◆ **Problem**: Could you please find each line in the records that contains the word "agent" and copy it?

◆ **Extracted entries**:

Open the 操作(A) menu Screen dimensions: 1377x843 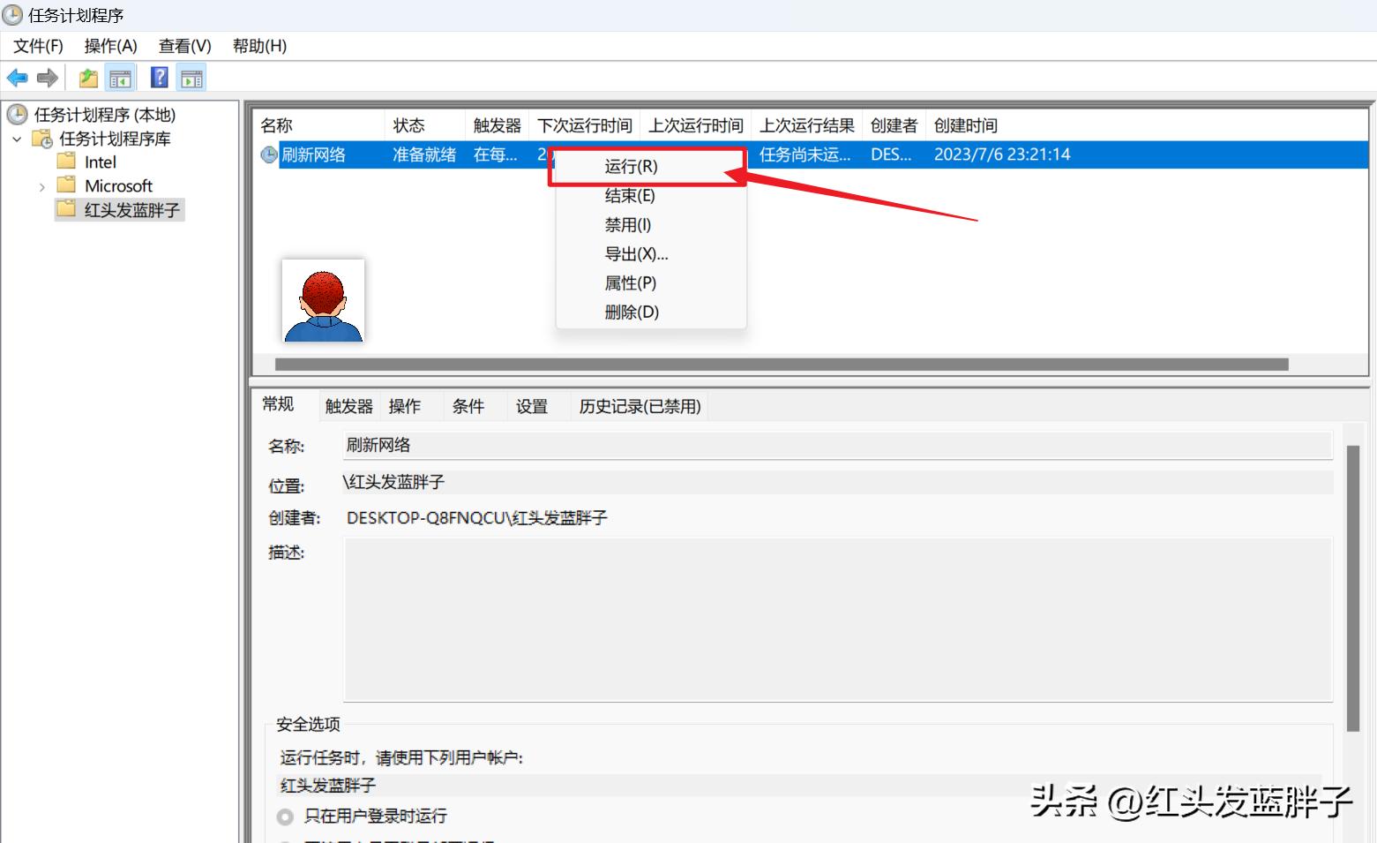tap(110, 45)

--

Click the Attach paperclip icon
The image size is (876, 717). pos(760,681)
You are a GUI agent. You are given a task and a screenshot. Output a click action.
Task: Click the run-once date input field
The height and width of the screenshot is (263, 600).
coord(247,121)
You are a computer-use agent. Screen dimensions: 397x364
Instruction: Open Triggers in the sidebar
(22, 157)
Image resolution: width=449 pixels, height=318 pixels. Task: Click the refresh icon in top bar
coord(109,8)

◆ **Solution below**:
You are a GUI agent. You are given a task and a screenshot. Output a click action.
You are a computer-use agent. Screen dimensions: 397x364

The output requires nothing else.